CoreWeave is being sued in the US in a class action by investors arguing that the company overstated its ability to meet customer demand pre-IPO and concealed significant construction delays at its datacentres.

Returning to the over reliance on Microsoft, TD Cowen analysts reported in early 2025 that Microsoft scrapped leases for "a couple of hundred megawatts" of US datacentre capacity, suggesting that the hyperscaler might be rectifying an oversupply of AI infrastructure.

The company also paused converting statements of qualifications into formal leases. It was reported later that Microsoft had let more than a gigawatt of agreements on larger sites expire and walked away from multiple deals involving about 100 megawatts each.

Microsoft and OpenAI have also ended their exclusive agreement, meaning that Microsoft no longer needs to build out all the datacentre capacity for OpenAI – an obligation seemingly picked up by Oracle.

If Microsoft materially reduces its CoreWeave commitments, given the company’s acute dependence on Microsoft and very high levels of debt, CoreWeave is in a lot of trouble and could quite feasibly leave a trail of partially built datacentre campuses and significant physical infrastructure with no guaranteed tenant.

The environmental cost of stranded assets

Nscale carries less debt than CoreWeave but as a less mature company has no IPO process to have forced at least some stress-testing of its business model. The company has disclosed debt of more than $2 billion and has raised three very chunky equity rounds. But because it’s a private company, we have no idea how it’s structured its accounting.

The $1.4 billion loan that Nscale announced in February was partly funded by Blue Owl, a private credit provider which is increasingly under scrutiny for risky lending practices, and which was forced earlier this year to block customers withdrawing cash from certain funds.
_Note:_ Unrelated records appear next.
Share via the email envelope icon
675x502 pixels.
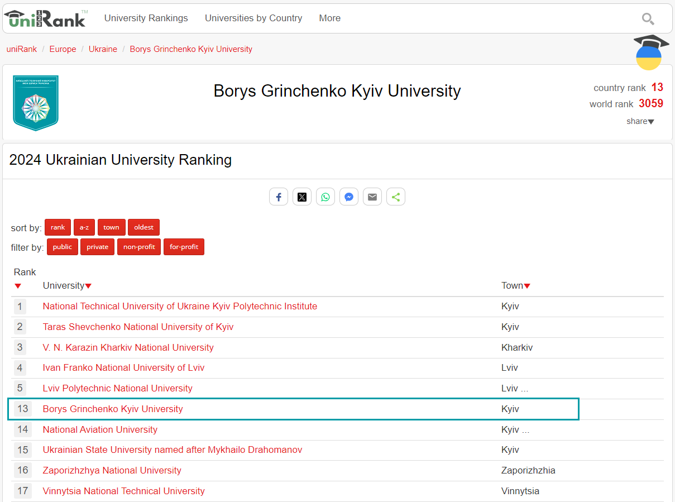point(372,197)
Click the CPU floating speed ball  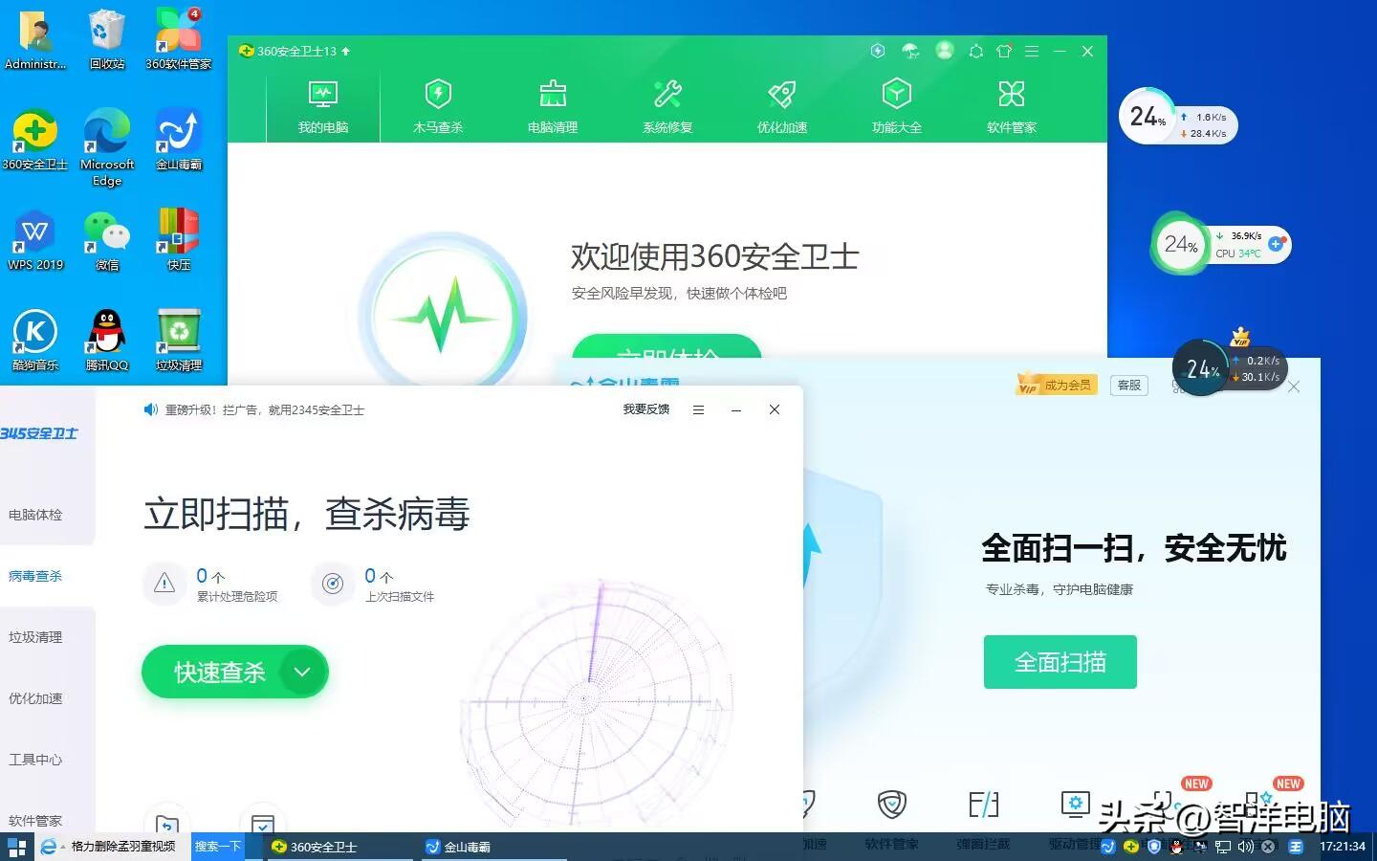[1181, 245]
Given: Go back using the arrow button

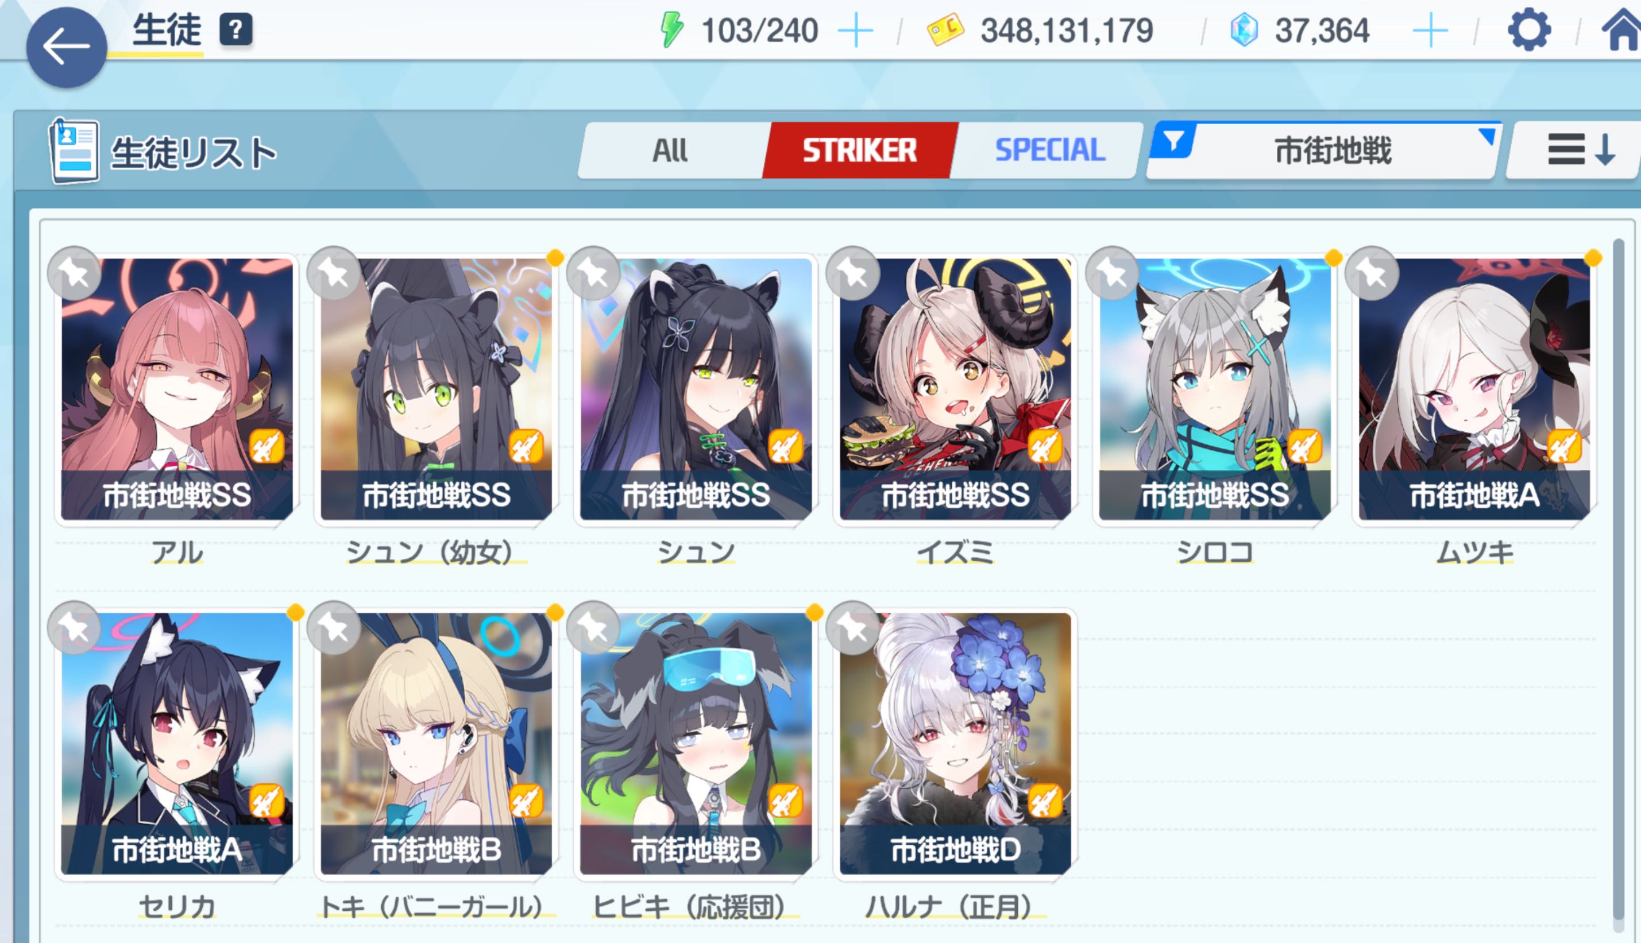Looking at the screenshot, I should point(66,47).
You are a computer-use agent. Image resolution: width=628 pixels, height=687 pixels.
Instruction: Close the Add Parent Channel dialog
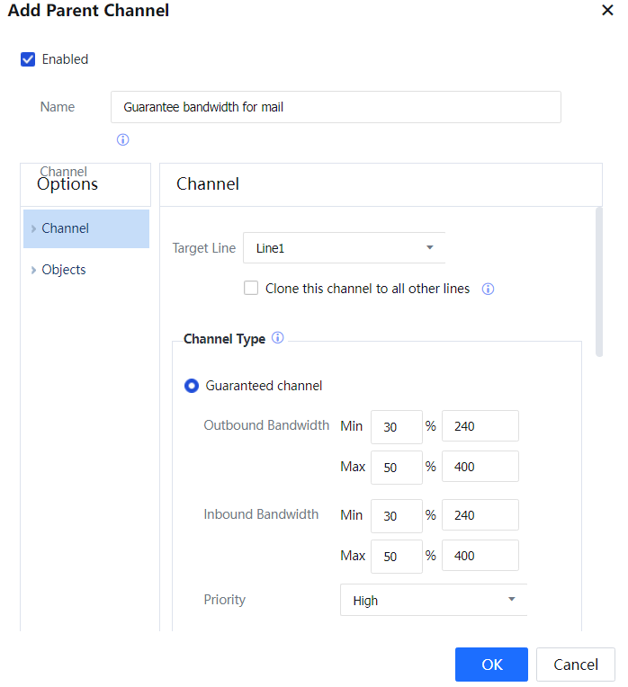click(x=607, y=11)
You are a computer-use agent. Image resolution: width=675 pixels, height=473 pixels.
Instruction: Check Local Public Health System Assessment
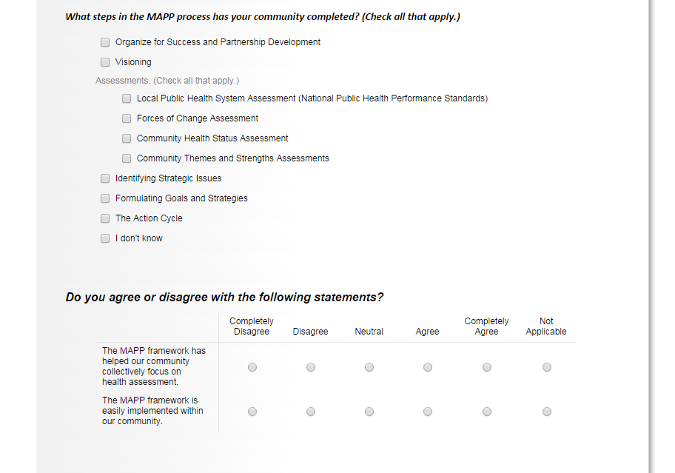127,98
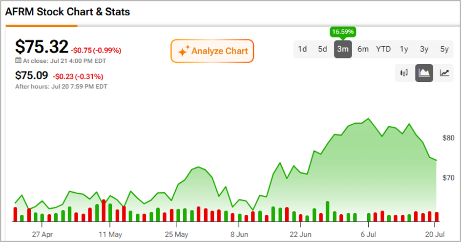Show year-to-date YTD range
Viewport: 461px width, 242px height.
383,49
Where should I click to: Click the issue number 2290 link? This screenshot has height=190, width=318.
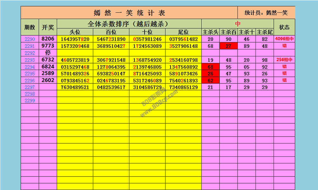click(29, 39)
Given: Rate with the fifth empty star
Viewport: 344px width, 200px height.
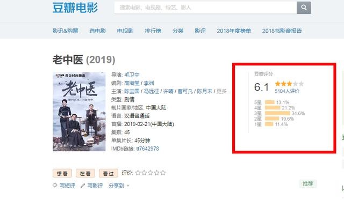Looking at the screenshot, I should click(x=163, y=173).
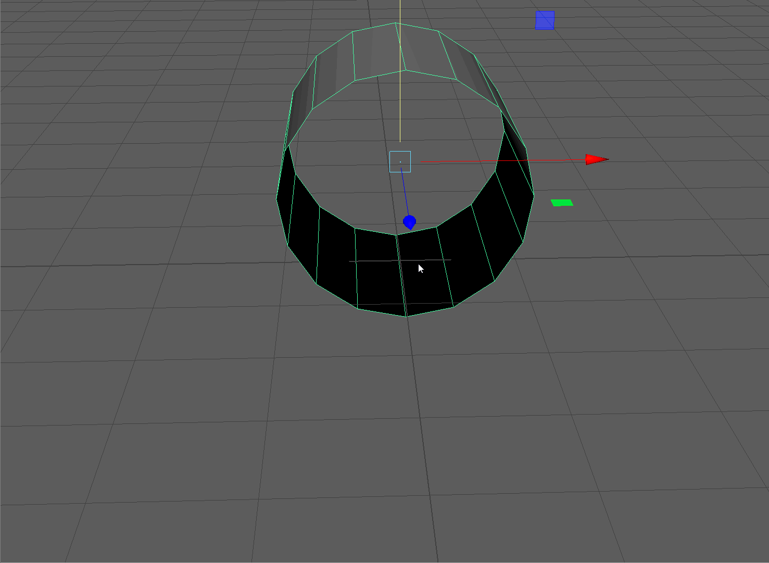Click the green plane handle

click(562, 203)
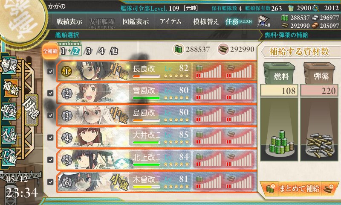Open the 図鑑表示 encyclopedia menu
Image resolution: width=341 pixels, height=205 pixels.
136,21
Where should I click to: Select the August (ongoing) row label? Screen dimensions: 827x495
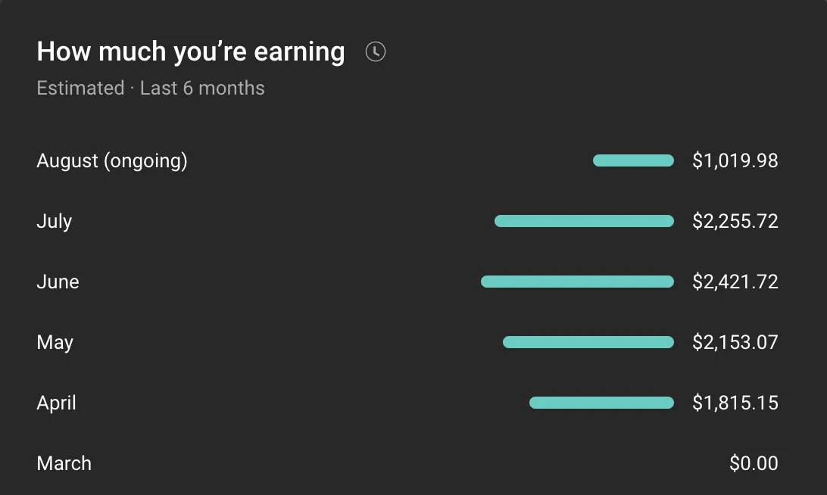coord(112,160)
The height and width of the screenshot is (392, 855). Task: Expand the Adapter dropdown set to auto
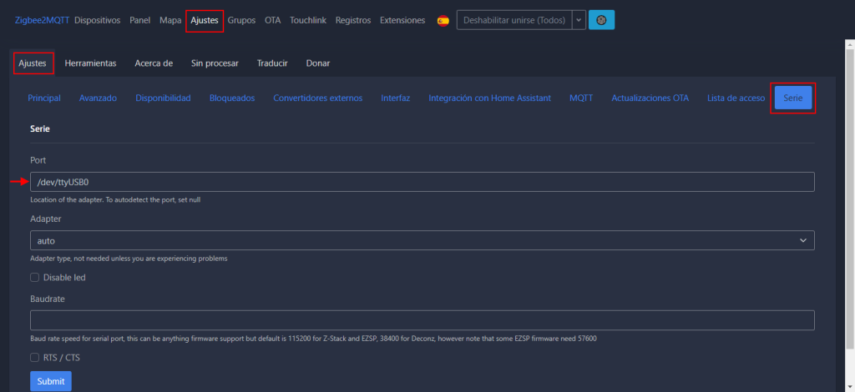coord(422,240)
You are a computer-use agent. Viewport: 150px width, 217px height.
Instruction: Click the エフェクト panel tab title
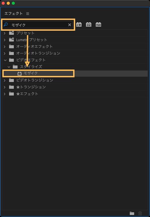13,13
Nscale’s debt-fuelled growth has been founded on the back of relationships with a tiny number of very large customers, one of which is already showing signs of rethinking how much datacentre capacity it will need in the long term.

Update 02/06 5pm: The following paragraph has been updated to reflect information supplied by Nscale.

Nscale does not always specify how long contracts with anchor tenants are in place. A spokesperson shared a press release stating five-year contract terms for the Narvik site with Microsoft but this is just one site. Five years is only a fraction of a datacentre lifetime.

In an interview with the New York Times earlier this year, Nscale Chief Executive Josh Payne expressed confidence that new tenants would always be found.

Let’s hope he’s right, because the environmental cost of building datacentres that aren’t fully operational - the embodied carbon in steel, concrete and hardware, the land use, the grid connections, the cooling and the energy infrastructure (which are huge infrastructure projects in themselves and increasingly involve building off grid gas turbines) is a sunk cost that no ESG report can ever account for.

Over the last year, the “insatiable” demand for AI compute that justified the entire AI-native cloud buildout has begun to show signs of being satiable. If the usual laws of economics still apply, the sharp increase in LLM costs will reduce demand – we're already seeing companies like Uber and Amazon tell coders to use LLMs with greater care. Tokenmaxxing is out.

But the carbon emissions trapped in underutilised datacentres don't disappear from the atmosphere along with the business case for their existence.

For IT leaders curious about the long-term environmental cost of AI infrastructure, it might be best to swerve questions about sustainability for now and ask yourself instead when the contracted infrastructure will exist and what financial shape the companies building it are likely to be in.

The absence of sustainability data is a problem, but right now the sustainability of the AI-native business model itself looks more pressing.

Both companies named in this article were offered the opportunity to respond prior to publication. CoreWeave did not respond. Nscale provided one comment for attribution, included above, and engaged on a background basis. Information provided during those conversations has informed this reporting both before and after initial publication.